- Entries with target coordinates -
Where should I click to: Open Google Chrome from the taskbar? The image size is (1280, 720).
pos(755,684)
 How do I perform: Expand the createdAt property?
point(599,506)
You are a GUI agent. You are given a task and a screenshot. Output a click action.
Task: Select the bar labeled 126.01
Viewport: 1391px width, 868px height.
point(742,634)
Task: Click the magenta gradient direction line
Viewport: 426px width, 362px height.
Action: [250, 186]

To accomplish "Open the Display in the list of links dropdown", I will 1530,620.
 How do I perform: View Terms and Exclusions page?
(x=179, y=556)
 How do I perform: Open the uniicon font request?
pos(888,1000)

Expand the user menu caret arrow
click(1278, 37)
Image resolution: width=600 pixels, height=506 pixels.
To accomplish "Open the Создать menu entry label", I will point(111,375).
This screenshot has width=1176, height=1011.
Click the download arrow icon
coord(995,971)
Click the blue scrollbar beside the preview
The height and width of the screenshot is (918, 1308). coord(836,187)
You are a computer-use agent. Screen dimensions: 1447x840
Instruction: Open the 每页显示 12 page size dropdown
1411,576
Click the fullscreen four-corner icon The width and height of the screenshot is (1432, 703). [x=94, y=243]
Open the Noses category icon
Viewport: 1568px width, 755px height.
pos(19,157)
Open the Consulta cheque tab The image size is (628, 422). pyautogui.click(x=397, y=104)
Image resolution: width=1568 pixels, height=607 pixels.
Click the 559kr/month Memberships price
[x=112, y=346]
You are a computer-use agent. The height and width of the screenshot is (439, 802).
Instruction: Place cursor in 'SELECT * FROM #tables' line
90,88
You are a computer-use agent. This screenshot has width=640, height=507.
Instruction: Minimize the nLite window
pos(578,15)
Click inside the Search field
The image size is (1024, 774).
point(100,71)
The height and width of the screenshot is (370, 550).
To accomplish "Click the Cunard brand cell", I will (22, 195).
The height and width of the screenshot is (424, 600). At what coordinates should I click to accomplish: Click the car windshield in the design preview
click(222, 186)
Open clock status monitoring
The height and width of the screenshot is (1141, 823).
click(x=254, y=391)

- REQUEST -
Retype all of the entries above line by line, changing nothing in any of them.

- FULL SOLUTION -
Where should I click to: Open Google Chrome from the taskbar? The image size is (1280, 720).
pos(755,684)
 How do I perform: Expand the createdAt property?
point(599,506)
You are a GUI agent. You are given a task and a screenshot. Output a click action.
Task: Select the bar labeled 126.01
Viewport: 1391px width, 868px height.
point(742,634)
Task: Click the magenta gradient direction line
Viewport: 426px width, 362px height.
Action: [250, 186]

To accomplish "Open the Display in the list of links dropdown", I will 1530,620.
 How do I perform: View Terms and Exclusions page?
(x=179, y=556)
 How do I perform: Open the uniicon font request?
pos(888,1000)

Expand the user menu caret arrow
click(1278, 37)
Image resolution: width=600 pixels, height=506 pixels.
To accomplish "Open the Создать menu entry label", I will point(111,375).
This screenshot has width=1176, height=1011.
Click the download arrow icon
coord(995,971)
Click the blue scrollbar beside the preview
The height and width of the screenshot is (918, 1308). coord(836,187)
You are a computer-use agent. Screen dimensions: 1447x840
Instruction: Open the 每页显示 12 page size dropdown
1411,576
Click the fullscreen four-corner icon The width and height of the screenshot is (1432, 703). [x=94, y=243]
Open the Noses category icon
Viewport: 1568px width, 755px height.
pos(19,157)
Open the Consulta cheque tab The image size is (628, 422). pyautogui.click(x=397, y=104)
Image resolution: width=1568 pixels, height=607 pixels.
Click the 559kr/month Memberships price
[x=112, y=346]
You are a computer-use agent. The height and width of the screenshot is (439, 802).
Instruction: Place cursor in 'SELECT * FROM #tables' line
90,88
You are a computer-use agent. This screenshot has width=640, height=507.
Instruction: Minimize the nLite window
pos(578,15)
Click inside the Search field
The image size is (1024, 774).
point(100,71)
The height and width of the screenshot is (370, 550).
To accomplish "Click the Cunard brand cell", I will (22, 195).
The height and width of the screenshot is (424, 600). At what coordinates should I click to accomplish: Click the car windshield in the design preview
click(222, 186)
Open clock status monitoring
The height and width of the screenshot is (1141, 823).
click(x=254, y=391)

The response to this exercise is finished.